Indirect Collection of Personal Information

What Is Indirect Collection of Personal Information?

Indirect collection of personal information is the process of gathering personal data about individuals without directly obtaining it from them. It is what happens when information is collected through other sources or means, often without someone’s knowledge. 

Indirect collection raises privacy concerns around transparency and consent. Individuals might not be aware that their information is being collected and used.

Third-party definition 

The collection of personal information from a source other than the person or the people to whom the information relates. – Government of Canada

What Does Indirect Collection of Personal Information Look Like?

Examples of indirect collection of personal information include:

  • Data collection from external sources. Acquiring data from data brokers who gather information from a variety of sources, as well as utilizing public documents like voter lists, real estate records, or judicial archives.
  • Online behavior monitoring. Using cookies on websites to monitor user activities and discern patterns in web navigation.
  • Location tracking. Obtaining location information through methods such as GPS, Wi-Fi signals, or triangulation of cellular towers to track the movements of individuals over time.
  • Social media analysis. Examining social media interactions, such as posts, likes, and shares, to compile data on people’s interests, viewpoints, and social connections.
  • Predictive analysis using AI. Employing algorithms to deduce personal tastes, routines, or probable actions from gathered data points.
  • Video surveillance and recognition technologies. Deploying cameras in public or semi-public areas, sometimes integrated with facial recognition technologies, to identify people without their direct involvement.

What Does Direct Collection of Personal Information Look Like?

Direct collection of personal information involves obtaining information directly from the individuals themselves.

Examples of direct collection of personal information include:

  • Registration forms. When registering for a new service or website, you often enter information such as your name, email, and possibly your physical address or phone number.
  • Surveys and questionnaires. These may request your personal views and typically gather demographic data such as age, gender, or income.
  • Interviews. Whether in person, over the phone, or via video, interviews involve sharing personal information.
  • Online purchases. When making an online purchase, you usually provide the seller with your shipping details, contact information, and payment methods.
  • Social media profiles.
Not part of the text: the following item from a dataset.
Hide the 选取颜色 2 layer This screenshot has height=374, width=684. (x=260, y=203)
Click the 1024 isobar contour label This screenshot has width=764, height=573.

The information you choose to share in your profiles on platforms like Facebook, LinkedIn, or Twitter.
  • Subscriptions and sign-ups. Signing up for newsletters, email lists, or other online services often requires submitting personal details.
  • Customer feedback forms. These forms may be used to collect your insights and experiences regarding a product or service.

Privacy: Indirect vs Direct Collection of Personal Information

Direct collection is better for privacy than indirect collection because it typically involves higher levels of transparency and more explicit consent from the data subjects. 

With direct collection, individuals have clearer information about what data is being collected and why, and they have the opportunity to consent or refuse data collection. They also have more control over what information they share. For example, they can choose to provide only certain details. 

On the other hand, with indirect collection, individuals are often not aware that their data is being collected, nor do they know how it will be used or stored, which can lead to privacy concerns and potential misuse.

When consumers provide information themselves, they can also ensure that it is accurate and up to date, which can be crucial in certain contexts such as financial services or healthcare. 

Conversely, data collected indirectly may not always be accurate or may be taken out of context, potentially leading to erroneous conclusions about individuals.